EMB is essential for enteric nervous system development mediated by PI3K signaling

Background: The enteric nervous system (ENS), which arises from enteric neural crest cells (ENCCs), plays important roles in many aspects of gastrointestinal tract function, including motility, secretions, blood flow and hormone release. Defects in ENS development could lead to a broad range of disorders, including Hirschsprung's disease (HSCR), which is characterized by missing nerve cells in the distal segment of the colon. Here, we identify EMB as an evolutionarily conserved regulator of ENS development. Methods: We first examined EMB expression in human and mouse intestines using scRNA-seq data and immunofluorescence staining.
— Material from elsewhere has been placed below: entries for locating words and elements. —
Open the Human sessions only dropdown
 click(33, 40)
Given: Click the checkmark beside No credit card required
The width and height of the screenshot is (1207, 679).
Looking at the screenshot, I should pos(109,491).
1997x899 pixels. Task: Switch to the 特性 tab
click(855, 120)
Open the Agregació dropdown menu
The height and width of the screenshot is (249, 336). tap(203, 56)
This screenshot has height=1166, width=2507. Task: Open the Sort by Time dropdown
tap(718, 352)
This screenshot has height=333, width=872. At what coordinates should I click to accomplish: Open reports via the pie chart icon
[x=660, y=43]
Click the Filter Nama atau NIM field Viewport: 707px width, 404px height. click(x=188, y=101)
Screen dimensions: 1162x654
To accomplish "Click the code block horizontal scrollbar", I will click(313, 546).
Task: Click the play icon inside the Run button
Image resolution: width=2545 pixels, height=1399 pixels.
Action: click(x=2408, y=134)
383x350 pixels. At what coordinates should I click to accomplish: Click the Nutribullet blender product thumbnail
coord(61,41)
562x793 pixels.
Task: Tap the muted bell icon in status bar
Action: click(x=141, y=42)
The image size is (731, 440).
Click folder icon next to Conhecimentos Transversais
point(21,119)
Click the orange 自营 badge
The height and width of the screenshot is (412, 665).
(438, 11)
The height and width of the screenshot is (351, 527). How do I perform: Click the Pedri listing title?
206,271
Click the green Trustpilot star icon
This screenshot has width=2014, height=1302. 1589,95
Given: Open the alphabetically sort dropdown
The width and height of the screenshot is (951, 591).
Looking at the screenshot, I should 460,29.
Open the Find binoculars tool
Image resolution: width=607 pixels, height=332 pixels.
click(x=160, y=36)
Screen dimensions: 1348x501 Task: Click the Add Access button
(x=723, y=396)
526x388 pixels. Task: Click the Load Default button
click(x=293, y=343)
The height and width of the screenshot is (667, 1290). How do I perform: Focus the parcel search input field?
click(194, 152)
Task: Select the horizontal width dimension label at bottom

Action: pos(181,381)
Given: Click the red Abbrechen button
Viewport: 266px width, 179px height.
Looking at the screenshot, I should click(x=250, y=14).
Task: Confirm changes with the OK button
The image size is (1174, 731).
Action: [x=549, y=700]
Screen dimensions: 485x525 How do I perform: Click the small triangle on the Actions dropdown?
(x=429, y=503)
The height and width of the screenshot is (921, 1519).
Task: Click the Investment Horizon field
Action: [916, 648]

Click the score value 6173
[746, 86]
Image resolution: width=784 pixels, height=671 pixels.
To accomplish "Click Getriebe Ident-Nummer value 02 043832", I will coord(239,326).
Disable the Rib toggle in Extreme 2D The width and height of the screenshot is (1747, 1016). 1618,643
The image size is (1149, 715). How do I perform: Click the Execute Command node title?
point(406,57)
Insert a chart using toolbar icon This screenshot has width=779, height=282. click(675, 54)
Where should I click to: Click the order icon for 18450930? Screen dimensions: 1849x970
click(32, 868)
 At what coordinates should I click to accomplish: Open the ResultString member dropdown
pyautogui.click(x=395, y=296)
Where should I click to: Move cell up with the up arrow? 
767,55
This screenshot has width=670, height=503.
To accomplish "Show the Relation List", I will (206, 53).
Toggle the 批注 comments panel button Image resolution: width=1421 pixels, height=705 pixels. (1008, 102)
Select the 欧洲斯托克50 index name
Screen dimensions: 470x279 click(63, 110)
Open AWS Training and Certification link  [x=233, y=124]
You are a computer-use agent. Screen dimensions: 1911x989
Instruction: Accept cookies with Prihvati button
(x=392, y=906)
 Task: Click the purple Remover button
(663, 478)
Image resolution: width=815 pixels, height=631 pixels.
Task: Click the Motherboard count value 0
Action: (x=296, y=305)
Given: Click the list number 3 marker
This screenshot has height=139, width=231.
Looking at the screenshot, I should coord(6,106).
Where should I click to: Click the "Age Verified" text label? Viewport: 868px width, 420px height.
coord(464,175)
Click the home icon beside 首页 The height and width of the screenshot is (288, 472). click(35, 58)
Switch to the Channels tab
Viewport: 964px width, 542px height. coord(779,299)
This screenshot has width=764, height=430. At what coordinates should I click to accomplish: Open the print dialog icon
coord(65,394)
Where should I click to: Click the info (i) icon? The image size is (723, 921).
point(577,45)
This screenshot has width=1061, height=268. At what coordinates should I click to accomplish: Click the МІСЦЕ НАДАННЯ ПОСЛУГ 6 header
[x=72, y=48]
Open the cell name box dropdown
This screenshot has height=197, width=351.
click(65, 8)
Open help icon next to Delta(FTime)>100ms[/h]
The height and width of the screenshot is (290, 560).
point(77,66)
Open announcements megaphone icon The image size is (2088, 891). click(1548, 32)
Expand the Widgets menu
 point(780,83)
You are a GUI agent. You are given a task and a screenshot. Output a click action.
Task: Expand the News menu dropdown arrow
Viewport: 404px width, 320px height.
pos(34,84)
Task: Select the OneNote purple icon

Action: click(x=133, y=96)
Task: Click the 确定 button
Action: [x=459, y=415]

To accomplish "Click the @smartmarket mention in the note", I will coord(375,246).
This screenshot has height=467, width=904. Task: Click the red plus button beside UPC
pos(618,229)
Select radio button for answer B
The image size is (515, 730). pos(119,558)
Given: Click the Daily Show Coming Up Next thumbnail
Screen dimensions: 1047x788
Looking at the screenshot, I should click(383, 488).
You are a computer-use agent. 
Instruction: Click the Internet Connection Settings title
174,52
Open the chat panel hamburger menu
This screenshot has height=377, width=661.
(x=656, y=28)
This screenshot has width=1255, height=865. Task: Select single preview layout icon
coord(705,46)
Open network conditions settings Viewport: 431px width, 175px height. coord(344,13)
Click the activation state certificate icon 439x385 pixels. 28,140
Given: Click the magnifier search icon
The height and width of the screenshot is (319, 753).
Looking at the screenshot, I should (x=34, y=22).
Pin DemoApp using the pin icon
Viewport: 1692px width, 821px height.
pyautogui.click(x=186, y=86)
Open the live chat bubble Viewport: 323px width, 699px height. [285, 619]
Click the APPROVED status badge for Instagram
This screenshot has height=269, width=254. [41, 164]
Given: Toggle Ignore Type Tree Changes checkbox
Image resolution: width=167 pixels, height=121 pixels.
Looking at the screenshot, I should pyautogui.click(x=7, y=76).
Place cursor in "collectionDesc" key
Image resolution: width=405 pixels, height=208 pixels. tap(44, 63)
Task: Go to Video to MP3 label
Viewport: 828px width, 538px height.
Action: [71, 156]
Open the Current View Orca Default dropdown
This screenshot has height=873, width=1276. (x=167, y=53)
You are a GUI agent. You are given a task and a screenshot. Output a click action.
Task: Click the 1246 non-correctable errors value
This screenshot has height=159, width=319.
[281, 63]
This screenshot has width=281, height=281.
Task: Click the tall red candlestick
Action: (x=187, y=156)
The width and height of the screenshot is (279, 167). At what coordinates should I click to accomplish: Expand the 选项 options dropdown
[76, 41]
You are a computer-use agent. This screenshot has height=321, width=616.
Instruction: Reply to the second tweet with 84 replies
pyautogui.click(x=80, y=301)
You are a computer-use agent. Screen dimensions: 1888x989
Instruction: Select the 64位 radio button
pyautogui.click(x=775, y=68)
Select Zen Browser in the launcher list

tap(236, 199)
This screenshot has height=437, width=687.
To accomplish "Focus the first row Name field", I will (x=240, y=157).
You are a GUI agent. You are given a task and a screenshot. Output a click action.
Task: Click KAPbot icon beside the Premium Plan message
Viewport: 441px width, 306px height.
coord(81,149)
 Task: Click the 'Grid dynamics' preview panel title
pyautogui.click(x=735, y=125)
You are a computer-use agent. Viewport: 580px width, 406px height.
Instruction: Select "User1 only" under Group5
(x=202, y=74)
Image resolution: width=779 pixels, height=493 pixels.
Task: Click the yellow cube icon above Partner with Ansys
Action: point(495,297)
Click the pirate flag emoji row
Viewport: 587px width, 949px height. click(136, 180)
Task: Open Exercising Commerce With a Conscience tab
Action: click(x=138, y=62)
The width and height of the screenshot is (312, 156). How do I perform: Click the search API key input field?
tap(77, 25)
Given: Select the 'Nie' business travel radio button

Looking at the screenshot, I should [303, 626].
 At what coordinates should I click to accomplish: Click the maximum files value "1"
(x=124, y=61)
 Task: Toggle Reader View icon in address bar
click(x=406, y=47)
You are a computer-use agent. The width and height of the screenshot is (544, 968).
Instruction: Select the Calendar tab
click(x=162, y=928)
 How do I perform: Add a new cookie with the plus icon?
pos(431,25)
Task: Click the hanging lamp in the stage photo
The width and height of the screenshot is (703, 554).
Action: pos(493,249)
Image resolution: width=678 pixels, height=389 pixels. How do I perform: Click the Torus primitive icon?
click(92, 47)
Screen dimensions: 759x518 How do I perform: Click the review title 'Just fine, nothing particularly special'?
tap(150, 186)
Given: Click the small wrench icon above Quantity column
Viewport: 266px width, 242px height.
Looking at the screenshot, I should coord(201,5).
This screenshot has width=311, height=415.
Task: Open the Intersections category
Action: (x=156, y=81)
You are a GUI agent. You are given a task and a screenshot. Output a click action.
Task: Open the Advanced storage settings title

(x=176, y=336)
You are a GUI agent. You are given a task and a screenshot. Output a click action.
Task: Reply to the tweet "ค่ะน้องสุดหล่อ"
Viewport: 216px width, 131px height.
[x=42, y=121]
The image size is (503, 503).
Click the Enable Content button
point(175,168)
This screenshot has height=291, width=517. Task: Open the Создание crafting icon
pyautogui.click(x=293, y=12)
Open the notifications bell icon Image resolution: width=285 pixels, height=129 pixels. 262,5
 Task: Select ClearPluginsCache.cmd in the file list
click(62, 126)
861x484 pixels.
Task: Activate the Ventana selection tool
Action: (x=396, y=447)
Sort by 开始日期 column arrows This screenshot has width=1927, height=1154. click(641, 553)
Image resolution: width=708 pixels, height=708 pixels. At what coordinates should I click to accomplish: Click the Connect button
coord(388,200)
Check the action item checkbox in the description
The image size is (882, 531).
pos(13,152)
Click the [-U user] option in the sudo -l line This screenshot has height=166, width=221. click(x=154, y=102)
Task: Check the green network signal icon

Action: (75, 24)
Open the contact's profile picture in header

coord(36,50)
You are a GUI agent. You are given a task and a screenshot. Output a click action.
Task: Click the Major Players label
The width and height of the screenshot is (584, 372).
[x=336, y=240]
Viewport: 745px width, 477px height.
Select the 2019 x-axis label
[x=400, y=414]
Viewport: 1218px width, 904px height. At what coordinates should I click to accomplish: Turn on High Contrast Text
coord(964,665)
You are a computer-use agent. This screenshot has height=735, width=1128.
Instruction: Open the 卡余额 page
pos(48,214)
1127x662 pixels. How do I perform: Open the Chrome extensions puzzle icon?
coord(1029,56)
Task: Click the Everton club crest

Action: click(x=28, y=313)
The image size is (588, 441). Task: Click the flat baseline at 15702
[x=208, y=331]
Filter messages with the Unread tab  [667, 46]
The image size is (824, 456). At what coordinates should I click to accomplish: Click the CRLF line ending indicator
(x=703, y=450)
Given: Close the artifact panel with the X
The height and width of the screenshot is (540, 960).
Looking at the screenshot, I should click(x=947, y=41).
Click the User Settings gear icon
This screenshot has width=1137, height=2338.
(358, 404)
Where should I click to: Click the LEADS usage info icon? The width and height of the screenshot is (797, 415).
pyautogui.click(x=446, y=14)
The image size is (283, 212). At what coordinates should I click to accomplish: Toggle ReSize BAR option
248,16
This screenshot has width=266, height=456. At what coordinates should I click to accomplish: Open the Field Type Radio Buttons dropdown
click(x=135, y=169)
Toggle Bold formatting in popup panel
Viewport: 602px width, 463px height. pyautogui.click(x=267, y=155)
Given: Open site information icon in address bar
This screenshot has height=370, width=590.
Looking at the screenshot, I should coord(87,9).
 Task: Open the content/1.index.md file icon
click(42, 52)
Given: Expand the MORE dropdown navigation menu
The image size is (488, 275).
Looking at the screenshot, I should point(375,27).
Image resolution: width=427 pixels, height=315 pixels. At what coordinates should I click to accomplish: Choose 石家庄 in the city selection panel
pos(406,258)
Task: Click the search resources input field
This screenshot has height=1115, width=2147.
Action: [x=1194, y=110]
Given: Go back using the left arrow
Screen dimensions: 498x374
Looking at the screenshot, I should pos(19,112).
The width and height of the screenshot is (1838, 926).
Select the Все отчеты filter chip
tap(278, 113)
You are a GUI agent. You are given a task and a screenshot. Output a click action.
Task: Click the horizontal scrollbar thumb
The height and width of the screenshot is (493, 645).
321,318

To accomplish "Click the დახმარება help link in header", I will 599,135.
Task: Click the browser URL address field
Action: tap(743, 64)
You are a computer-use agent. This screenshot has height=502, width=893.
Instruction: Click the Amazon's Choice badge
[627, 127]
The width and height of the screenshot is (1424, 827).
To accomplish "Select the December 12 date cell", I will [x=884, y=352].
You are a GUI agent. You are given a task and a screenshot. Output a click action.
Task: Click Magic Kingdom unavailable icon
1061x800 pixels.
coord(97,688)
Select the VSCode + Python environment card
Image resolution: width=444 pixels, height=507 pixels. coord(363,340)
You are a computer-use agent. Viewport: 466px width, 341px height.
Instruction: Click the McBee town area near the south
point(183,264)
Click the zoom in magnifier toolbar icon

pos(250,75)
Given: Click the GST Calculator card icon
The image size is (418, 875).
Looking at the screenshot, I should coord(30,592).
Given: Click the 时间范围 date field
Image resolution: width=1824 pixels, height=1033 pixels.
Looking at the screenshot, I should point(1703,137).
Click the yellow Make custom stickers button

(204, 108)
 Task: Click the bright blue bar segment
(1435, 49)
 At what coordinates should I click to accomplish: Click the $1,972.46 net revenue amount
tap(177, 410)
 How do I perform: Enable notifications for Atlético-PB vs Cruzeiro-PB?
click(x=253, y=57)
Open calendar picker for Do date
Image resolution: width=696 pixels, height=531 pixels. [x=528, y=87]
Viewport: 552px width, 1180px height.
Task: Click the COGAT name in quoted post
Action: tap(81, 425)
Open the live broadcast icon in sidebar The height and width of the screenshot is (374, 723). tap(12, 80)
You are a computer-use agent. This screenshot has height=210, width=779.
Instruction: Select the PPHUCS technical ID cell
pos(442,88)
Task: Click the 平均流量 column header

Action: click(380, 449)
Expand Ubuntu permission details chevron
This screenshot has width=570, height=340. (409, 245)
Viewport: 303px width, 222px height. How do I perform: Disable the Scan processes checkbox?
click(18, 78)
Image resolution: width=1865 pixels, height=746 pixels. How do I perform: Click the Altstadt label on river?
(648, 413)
To investigate its role in ENS development, we constructed Emb-knockout zebrafish and mouse models. To explore the underlying mechanisms, we focused on ENCCs and analyzed their proliferation and migration using migration assays in explant guts and organoid cultures. Finally, we assessed rare EMB variants in a cohort of HSCR patients. Results: In zebrafish, loss of emb leads to a decrease number of enteric neurons and impaired intestinal transit ability. In mice, knockout of Emb causes HSCR-like phenotypes and defects. In vitro experiments, including explant mouse gut and organoid cultures, show that EMB is required for both the proliferation and migration of ENCCs. Mechanistically, EMB binds to and recruits the phosphatase complex PP2A to the cellular membrane to facilitate the activation of PI3K-AKT pathway, thereby promoting ENCCs development. Indeed, application of PI3K or AKT agonists partially restores the ENS developmental defects in zebrafish emb mutants. Furthermore, rare variants of EMB may potentially contribute to the pathology of HSCR in humans. Conclusions: EMB is required for ENS development by regulating the proliferation and migration of the ENCCs. Mechanistically, EMB recruits PP2A to the cell membrane, reducing cytoplasmic dephosphorylation activity and promoting the activation of the PI3K signaling pathway. Keywords: EMB; Enteric nervous system; Hirschsprung’s Disease; Neural crest cell; PI3K pathway.